Fighting Back: Community Initiatives to Reduce Demand for Illegal Drugs and Alcohol

Field of Work: A community-wide approach to drug problems

Problem Synopsis: Drug and alcohol abuse are pervasive throughout the United States. There are more deaths, illnesses, and disabilities from substance abuse than from any other preventable health condition. Of the two million deaths each year in the United States, more than one in four is attributable to alcohol, illicit drug, or tobacco use.

Synopsis of the Work: The Fighting Back® program addressed drug problems in 11 communities of 100,000 to 250,000 people through a community-wide approach, involving business, health care, the public school system, local government and its agencies, the police, community groups, local media, and the clergy. RWJF provided $87.9 million from 1988 until the fall of 2003.

The largest number of initiatives mounted by these communities was environmental in nature, almost half addressed social or physical environments that promote or sustain alcohol and drug use.
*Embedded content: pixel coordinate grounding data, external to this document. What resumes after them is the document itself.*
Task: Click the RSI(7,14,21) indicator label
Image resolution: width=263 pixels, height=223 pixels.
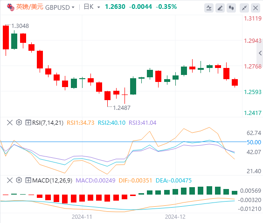Action: click(x=48, y=123)
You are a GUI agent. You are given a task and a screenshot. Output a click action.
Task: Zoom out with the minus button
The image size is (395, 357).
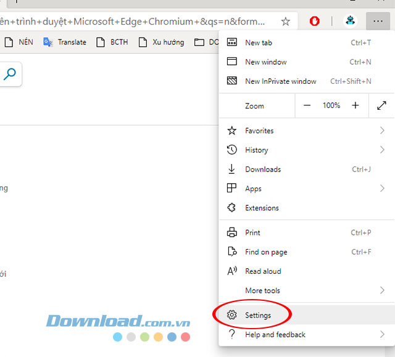click(307, 105)
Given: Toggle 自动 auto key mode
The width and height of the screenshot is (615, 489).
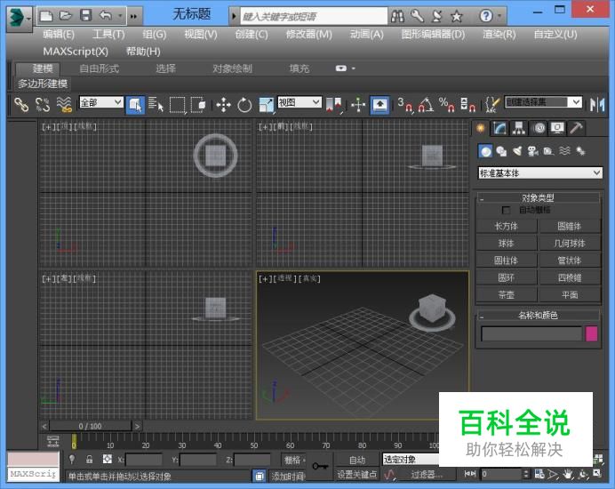Looking at the screenshot, I should (356, 460).
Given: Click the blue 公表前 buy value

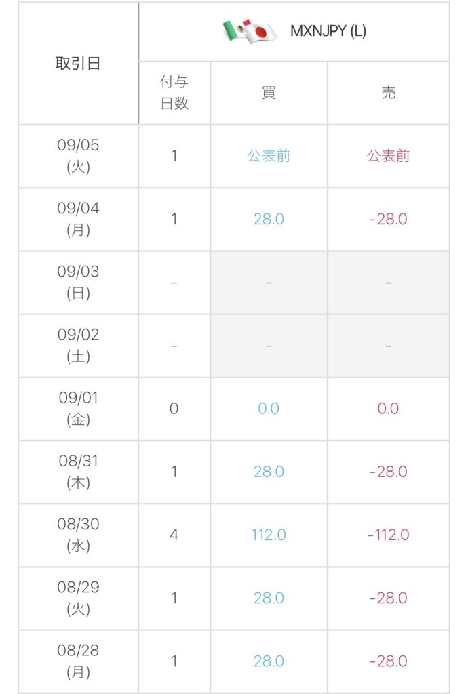Looking at the screenshot, I should (269, 156).
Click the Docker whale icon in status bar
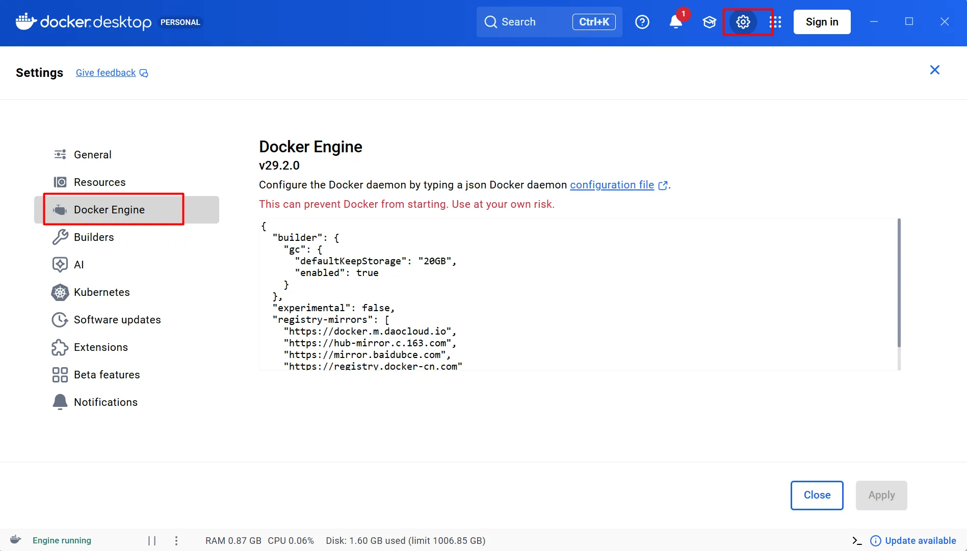Screen dimensions: 967x551 16,540
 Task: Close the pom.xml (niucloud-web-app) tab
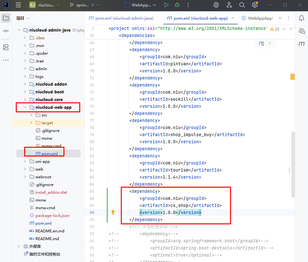(233, 18)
Only about a third attempted to strengthen individuals to resist alcohol and drug use; only one in five targeted the supply, cost, or availability of alcohol and other drugs.
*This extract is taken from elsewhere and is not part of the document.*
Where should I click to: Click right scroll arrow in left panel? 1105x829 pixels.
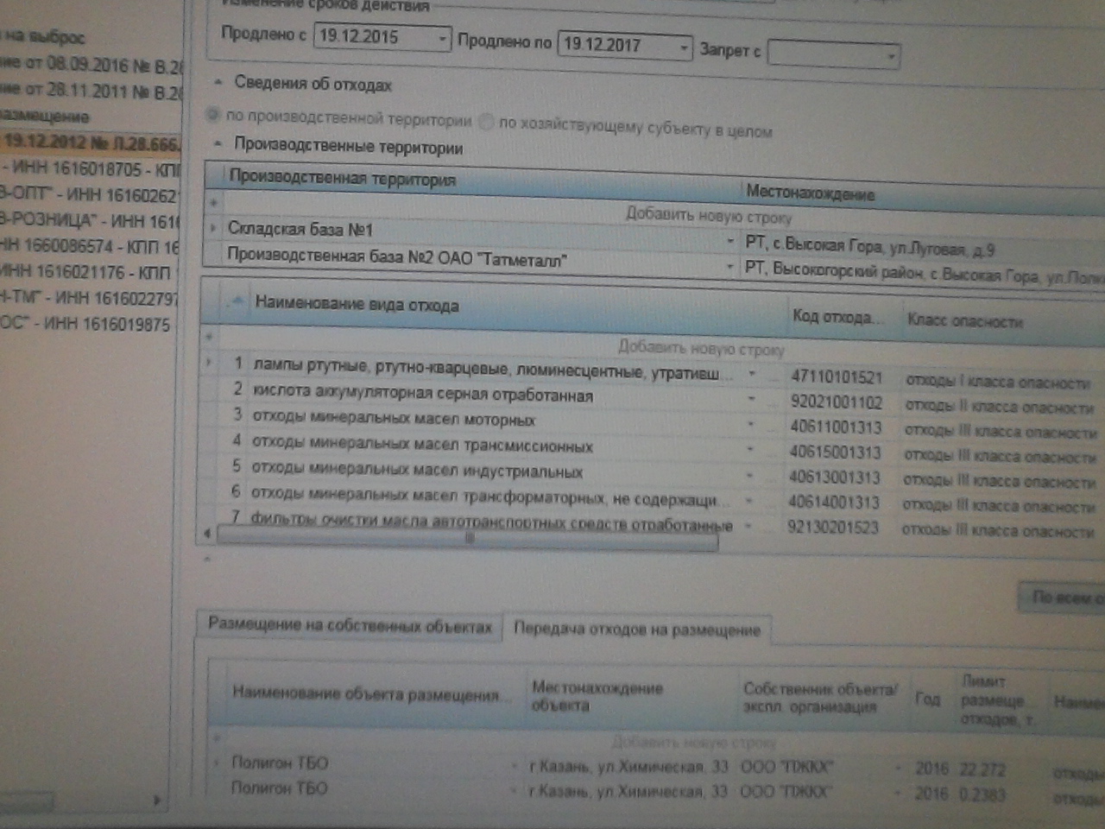pyautogui.click(x=157, y=800)

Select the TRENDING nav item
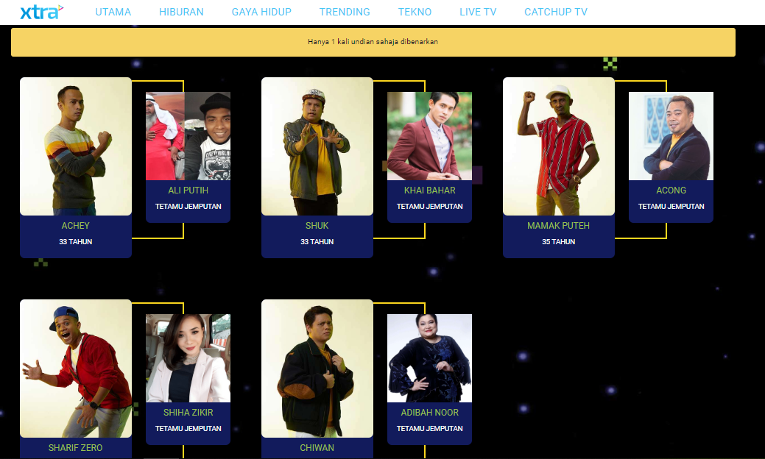[x=345, y=12]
Evaluation Findings and Conclusions: The evaluation by Brandeis University has shown that a sustained, 10-year community-based coalition approach with ample technical assistance and direction, top-notch people, and sites that were pre-selected, did not produce robust results in terms of decreasing substance abuse. One conclusion is that community coalitions alone are not a sufficient solution to the substance abuse problem.

The indicators of substance abuse across the sites have not decreased sufficiently for RWJF to be able to say that Fighting Back's approach should be heralded as the solution. Legislators should not think that spending money on community coalitions alone will be enough to solve such a pressing problem. Yet, coalitions may be a necessary piece of any effective strategy, and through the Fighting Back program, many lessons were learned about how to initiate and sustain community coalitions.